Na psicanálise, a infância não é apenas um período cronológico, mas um tempo psíquico. É nesse tempo que a criança pode se constituir como sujeito, sustentada pelo brincar, pela fantasia e pelo jogo entre presença e ausência que funda o desejo. Quando esse tempo é invadido, algo da experiência de ser criança se perde.
A adultização ocorre quando se atribui à criança um papel que não é o seu, seja por expectativas emocionais, responsabilidades, sexualização precoce ou exigências de desempenho. No caso da exposição midiática, esse processo se intensifica: a criança é convocada a sustentar imagens e comportamentos que pertencem ao mundo adulto, colocando seu corpo e sua subjetividade sob um olhar que cobra, avalia e consome.
O risco é que a criança passe a se organizar em torno desse lugar atribuído, moldando sua identidade a partir da função que exerce para o outro, e não a partir de seu próprio ritmo de desenvolvimento. O brincar, que deveria servir como espaço de criação simbólica e elaboração, é substituído por uma adaptação forçada às demandas externas.
As consequências podem se estender pela vida adulta: dificuldade em confiar no cuidado do outro, sobrecarga emocional, hipervigilância e uma relação com o próprio corpo atravessada por insegurança e autocobrança. Muitas vezes, essa história se repete: adultos que viveram essa antecipação precoce tendem, sem perceber, a repassar o mesmo destino a outras crianças.

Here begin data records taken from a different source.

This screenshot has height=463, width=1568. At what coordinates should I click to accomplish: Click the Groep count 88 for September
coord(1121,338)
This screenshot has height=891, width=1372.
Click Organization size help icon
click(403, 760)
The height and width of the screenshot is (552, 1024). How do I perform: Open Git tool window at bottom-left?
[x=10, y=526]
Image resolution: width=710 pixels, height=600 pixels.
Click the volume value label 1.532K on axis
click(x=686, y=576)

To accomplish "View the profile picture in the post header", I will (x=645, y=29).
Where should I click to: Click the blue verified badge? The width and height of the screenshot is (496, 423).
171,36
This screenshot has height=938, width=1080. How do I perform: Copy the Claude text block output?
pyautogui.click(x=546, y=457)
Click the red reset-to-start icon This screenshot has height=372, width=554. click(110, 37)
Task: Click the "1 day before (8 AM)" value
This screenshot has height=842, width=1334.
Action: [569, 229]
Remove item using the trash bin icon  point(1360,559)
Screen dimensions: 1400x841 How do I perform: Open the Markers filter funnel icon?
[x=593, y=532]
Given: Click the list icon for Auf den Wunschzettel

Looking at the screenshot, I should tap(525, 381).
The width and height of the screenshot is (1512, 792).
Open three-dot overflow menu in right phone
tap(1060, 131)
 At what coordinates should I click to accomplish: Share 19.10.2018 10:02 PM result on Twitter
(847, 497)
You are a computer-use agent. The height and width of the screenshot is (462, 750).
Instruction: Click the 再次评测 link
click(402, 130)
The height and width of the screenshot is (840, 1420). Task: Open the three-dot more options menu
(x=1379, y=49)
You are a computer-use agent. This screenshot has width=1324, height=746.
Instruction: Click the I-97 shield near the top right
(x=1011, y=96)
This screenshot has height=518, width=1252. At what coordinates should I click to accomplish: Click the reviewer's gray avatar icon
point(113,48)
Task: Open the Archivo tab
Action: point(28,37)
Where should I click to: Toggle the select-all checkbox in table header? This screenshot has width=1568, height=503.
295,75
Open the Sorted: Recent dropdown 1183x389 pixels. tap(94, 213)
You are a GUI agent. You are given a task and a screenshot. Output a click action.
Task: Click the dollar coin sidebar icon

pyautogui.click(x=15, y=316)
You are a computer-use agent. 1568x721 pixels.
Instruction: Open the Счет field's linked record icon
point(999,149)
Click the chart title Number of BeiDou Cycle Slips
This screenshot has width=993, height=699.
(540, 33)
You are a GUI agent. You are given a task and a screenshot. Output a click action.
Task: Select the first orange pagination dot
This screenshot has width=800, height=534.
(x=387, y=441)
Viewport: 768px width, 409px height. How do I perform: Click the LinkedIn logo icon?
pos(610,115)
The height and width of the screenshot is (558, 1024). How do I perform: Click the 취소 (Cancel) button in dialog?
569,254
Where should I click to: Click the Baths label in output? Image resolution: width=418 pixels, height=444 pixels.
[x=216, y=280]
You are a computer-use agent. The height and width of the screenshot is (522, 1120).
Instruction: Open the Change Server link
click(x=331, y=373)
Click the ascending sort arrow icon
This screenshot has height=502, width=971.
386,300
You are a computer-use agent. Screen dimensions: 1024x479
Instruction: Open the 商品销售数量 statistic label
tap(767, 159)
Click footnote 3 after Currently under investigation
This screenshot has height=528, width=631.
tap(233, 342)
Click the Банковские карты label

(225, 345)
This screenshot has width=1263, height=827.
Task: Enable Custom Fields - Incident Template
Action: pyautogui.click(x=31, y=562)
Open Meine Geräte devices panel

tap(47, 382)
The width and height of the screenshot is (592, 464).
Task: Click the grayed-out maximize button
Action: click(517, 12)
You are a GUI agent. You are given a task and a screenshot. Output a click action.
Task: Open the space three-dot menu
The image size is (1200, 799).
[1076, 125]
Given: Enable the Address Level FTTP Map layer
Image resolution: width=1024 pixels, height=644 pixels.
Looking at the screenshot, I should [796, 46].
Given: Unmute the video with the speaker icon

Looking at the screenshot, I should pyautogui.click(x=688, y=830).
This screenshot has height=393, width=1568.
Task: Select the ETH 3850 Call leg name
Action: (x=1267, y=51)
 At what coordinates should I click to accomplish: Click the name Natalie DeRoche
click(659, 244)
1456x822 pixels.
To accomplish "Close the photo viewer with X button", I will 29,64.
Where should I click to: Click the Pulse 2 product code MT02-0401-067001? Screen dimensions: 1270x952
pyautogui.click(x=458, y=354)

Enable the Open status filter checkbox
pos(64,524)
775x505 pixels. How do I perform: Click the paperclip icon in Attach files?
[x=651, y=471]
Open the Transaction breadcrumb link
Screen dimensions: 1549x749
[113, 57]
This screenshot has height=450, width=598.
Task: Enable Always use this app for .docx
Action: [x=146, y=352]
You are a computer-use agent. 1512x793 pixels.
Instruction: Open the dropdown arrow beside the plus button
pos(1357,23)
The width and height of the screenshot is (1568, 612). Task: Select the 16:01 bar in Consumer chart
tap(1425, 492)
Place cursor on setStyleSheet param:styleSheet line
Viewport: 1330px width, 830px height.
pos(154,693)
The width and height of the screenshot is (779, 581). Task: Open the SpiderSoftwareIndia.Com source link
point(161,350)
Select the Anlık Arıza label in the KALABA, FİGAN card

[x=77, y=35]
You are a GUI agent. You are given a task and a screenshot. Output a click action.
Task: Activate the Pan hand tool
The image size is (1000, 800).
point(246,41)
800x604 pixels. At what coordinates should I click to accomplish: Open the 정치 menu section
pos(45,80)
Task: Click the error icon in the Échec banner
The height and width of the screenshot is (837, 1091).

O vídeo do Felca revelou um sintoma cultural, mas a psicanálise nos ajuda a ir além da denúncia: é preciso reconhecer que, quando a infância é atravessada pelo olhar que a antecipa, algo da constituição subjetiva se perde.
E a pergunta que fica é: estamos dispostos a sustentar a infância como tempo próprio, ou seguiremos transformando crianças em adultos para o nosso olhar?